In the debate over rising healthcare costs, attention has focused on people age 50 to 64 who are among those with the highest premiums, deductibles, and out-of-pocket costs. Some policy experts say that removing these older people from the market for younger workers would lower costs, and proponents of the idea argue that people age 50 to 64 would not cost as much to insure under Medicare. Should this idea gain traction in the new Congress, here are some things that would need to be addressed:
Currently, people age 50 to 64 who don’t receive insurance through their employer have access to insurance through federal or state health exchanges or Medicaid. In 2016 health exchange premiums for people ages 50 to 64 averaged $357 - $600 per month nationally, but premiums for 2017 rose by an average of 25%. While the majority of people who purchase health insurance through the exchanges receive an advance tax credit, also known as a subsidy, to lower their premiums, anyone with income that is more than four times higher than the federal poverty level — $47,520 (individuals) or $64,080 (couples) in 2016 — must pay the full amount of the insurance premium.
Medicare beneficiaries 65 and over also receive a subsidy. The federal government pays 75% of the standard Part B premium and people with incomes below $85,000 pay the other 25% as their premium.

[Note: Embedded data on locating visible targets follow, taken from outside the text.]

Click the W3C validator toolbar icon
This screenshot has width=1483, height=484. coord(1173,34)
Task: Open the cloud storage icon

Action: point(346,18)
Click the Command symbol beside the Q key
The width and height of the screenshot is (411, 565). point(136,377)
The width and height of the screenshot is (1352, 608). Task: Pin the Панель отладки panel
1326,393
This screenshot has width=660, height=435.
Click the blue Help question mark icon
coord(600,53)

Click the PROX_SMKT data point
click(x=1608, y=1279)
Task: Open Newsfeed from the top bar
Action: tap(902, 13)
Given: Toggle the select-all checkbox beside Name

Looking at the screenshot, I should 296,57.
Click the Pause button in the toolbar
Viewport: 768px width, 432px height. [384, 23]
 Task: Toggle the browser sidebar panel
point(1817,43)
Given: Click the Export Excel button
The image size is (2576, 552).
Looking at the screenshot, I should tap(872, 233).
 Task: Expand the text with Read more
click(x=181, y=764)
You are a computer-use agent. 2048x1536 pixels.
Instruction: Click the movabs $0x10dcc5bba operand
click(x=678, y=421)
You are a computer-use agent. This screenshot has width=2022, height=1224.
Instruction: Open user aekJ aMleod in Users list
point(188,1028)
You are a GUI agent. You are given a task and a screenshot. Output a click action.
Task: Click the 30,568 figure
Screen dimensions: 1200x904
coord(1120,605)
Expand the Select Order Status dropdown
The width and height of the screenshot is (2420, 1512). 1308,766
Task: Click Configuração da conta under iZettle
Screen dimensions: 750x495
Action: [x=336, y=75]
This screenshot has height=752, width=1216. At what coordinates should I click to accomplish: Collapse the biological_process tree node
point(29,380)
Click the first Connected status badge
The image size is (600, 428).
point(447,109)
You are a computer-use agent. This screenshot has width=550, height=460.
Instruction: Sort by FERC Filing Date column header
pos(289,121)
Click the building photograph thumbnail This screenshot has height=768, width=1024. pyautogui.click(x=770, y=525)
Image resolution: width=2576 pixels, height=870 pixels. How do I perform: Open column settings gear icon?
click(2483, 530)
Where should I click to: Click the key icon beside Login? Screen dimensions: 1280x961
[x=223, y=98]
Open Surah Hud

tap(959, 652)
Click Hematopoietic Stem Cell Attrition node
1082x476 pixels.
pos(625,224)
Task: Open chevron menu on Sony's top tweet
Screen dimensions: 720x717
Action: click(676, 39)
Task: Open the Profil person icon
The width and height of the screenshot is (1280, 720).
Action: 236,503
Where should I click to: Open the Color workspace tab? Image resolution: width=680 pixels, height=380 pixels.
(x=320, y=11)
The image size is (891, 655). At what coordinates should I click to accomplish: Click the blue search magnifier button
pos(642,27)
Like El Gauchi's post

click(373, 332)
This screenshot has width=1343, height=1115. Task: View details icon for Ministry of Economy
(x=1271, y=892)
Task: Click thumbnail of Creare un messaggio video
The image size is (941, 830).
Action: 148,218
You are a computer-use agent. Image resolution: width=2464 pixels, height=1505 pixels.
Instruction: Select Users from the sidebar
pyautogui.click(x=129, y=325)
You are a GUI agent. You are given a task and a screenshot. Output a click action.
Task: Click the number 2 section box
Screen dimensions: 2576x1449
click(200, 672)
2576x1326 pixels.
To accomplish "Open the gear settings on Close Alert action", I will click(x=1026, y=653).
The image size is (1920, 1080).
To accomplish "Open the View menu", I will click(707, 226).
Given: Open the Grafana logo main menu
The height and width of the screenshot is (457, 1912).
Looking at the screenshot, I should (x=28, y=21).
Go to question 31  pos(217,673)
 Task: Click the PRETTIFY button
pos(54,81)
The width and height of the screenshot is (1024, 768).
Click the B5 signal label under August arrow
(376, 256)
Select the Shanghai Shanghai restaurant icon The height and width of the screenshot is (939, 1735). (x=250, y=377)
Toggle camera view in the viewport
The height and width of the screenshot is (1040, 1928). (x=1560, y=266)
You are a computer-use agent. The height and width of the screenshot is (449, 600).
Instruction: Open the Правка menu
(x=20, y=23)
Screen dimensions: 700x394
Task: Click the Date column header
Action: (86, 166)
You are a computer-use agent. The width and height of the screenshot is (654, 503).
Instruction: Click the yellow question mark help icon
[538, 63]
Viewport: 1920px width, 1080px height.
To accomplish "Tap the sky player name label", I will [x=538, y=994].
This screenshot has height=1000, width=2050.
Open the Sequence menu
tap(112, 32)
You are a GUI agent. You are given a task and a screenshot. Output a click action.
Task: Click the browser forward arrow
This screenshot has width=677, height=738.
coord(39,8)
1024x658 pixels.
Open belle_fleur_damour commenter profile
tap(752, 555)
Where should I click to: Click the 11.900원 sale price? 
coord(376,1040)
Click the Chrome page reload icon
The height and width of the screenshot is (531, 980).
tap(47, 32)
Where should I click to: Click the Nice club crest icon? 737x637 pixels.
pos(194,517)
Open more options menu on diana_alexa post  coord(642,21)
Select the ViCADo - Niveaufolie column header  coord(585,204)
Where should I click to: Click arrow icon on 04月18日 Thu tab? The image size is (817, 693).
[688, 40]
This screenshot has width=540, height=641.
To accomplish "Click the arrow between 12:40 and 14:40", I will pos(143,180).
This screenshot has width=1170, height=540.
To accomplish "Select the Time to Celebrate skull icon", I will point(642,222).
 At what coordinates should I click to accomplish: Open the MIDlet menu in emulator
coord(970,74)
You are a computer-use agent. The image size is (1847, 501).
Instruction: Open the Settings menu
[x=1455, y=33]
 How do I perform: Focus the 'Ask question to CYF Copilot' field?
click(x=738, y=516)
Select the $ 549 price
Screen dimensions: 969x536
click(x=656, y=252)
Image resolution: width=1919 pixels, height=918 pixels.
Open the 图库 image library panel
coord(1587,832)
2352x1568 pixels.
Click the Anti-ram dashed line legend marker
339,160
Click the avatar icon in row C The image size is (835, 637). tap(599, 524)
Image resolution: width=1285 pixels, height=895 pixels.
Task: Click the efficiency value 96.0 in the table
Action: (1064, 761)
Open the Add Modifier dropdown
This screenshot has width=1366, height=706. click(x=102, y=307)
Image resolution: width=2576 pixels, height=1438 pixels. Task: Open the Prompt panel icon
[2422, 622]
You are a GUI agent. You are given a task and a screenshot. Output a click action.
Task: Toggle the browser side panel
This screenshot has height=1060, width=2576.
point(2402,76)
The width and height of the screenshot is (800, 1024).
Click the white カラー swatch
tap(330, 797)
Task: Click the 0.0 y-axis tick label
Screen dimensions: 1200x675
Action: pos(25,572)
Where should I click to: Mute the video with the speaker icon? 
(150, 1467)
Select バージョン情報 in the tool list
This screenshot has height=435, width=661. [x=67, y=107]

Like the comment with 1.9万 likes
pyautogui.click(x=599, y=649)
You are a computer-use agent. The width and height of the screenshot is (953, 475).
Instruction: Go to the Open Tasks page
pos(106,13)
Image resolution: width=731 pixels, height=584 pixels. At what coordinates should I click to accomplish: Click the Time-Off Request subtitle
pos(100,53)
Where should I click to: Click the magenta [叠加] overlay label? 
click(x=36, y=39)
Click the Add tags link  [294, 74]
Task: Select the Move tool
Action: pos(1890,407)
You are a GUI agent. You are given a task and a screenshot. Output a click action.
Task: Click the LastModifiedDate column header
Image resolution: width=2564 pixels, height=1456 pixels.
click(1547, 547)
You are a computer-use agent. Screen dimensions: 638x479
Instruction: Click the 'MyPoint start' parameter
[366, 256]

The amount of subsidy becomes less generous, depending on income over $85,000 (individuals), or $170,000 (couples). The full cost of the standard Medicare Part B premium in 2016 was $483.20 per month, and most new enrollees last year paid a $120.80 monthly premium.
Need for additional coverage under Medicare:
Medicare covers roughly half of all expenses, and no prescription drugs, other than those administered in a hospital or in doctors’ office (like chemo). To cover the costs that Medicare doesn’t, most new Medicare enrollees 65 and up purchase either a Medicare supplement and Part D plan, or enroll in a Medicare Advantage plan that includes drug coverage. In 2016, monthly premiums of Medicare supplements averaged about $230, prescription drug plans averaged $39, and Medicare Advantage premiums averaged $37.
State and federal health exchange plans are required to cap out-of-pocket costs. In 2016 health exchange plans, maximum annual out-of-pocket costs were capped at $7,150 (individuals) and no more than $14,300 (family). Traditional Medicare has no out -of-pocket cap, but all Medicare Advantage plans do. The maximum in-network limit in 2017 for Medicare Advantage enrollees is $6,700 per person.
A Medicare buy-in proposal might help some people, particularly middle-income individuals and families age 55-64 who currently pay higher than average premiums and receive a lower than average, or no subsidy. But the question of whether a Medicare buy-in would save money would all depend on the details and how the proposal would be funded.
Sources: “How Age Affects Health Insurance Costs,” Value Penquin.com, October 21, 2016. “Medicare Advantage 2016 Spotlight,” Kaiser Family Foundation, May 2016. “13 Million Adults Could Be Eligible to Purchase Medicare Coverage Under Proposed Clinton Plan,” Pearson, Avalere Health, May 19, 2016.